Here's where we so often go wrong. In modern America, spending time with our children is just another way of saying take them someplace. It could be the park down the street, the neighborhood pool, a water park, ballpark, fast food restaurant, ice cream shop, mall, movie theatre, friend's house, toy store, or even vacation. There is absolutely nothing inherently wrong with any of these things, and Ben and I have had great fun doing all of them. Many of these excursions, though, are just the path of least resistance - in other words, lazy parenting. It's the parental equivalent of a bad diet. Are the kids having fun? Of course. Did they want to go see a movie? Certainly. Does that mean we should have burgers and fries for dinner every night? Uh, no.
Somehow, we think we've fulfilled our parental obligation by just driving our children from one place to another. Some of the most neglected kids are never more than 5 feet from a parent, but the parent isn't really there. How many bored children have you seen in the backseat of a car while a parent talks on the cell phone? Naturally, we've come up with a solution to this problem - we've put televisions in the car. Now, everyone can coexist without the risk of interacting.
I'm amazed at often I see a parent pull up to a park, get out with the kids, send them to the playground, and then sit on a bench and talk on a cell phone (or read email) until it's time to leave. The interaction consists of a couple of hand motions, a head shake, and a "C'mon, it's time to go." It's as if we're padding our parental resumes:
June 2005 - August 2006 Led over 20 outdoor excursions to local family-friendly destinations.
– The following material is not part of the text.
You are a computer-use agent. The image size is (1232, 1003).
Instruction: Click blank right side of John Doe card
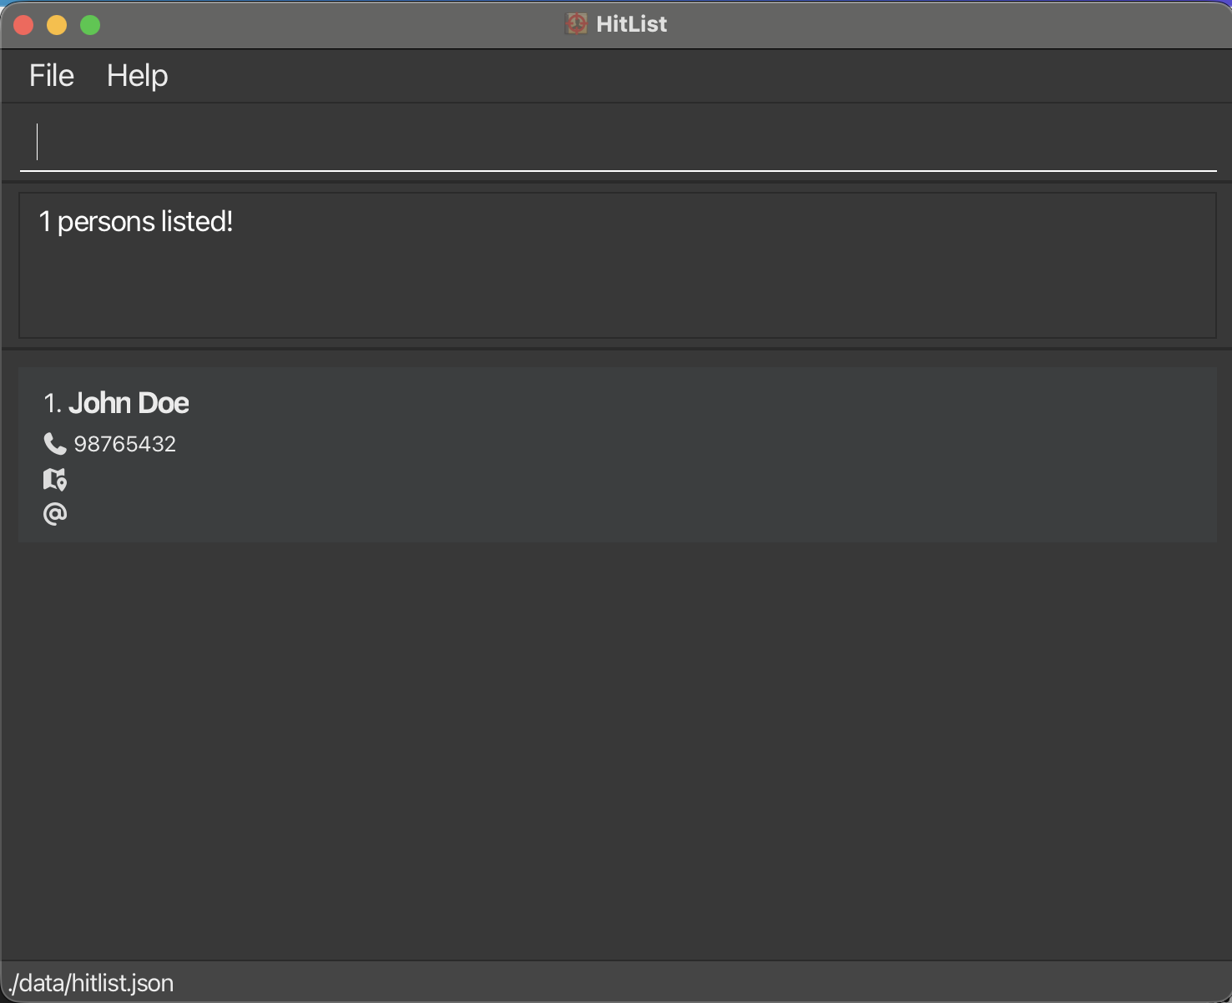pyautogui.click(x=835, y=455)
Even funnier (well, not really) is that these same outings are then used as an excuse for more bad parenting when we get home. "Why don't you watch a movie or something. I need a break after spending all morning at the park."
I can take Ben to a baseball game, have a "good time", and even buy him a $5 ice cream sandwich, and never truly interact with him. I can go for a long walk and spend the entire time thinking about work. It is so easy to fake being a good parent. How many times have I stared at the computer screen, appearing to listen to his latest story idea? And how often have I gladly allowed him to watch one more show or play one more video game because it's a lot easier than actually pouring myself into him.
The lengthy resume isn't the measure of a good parent. It's the letters of recommendation from the ones who you taught and loved and walked alongside, each and every day.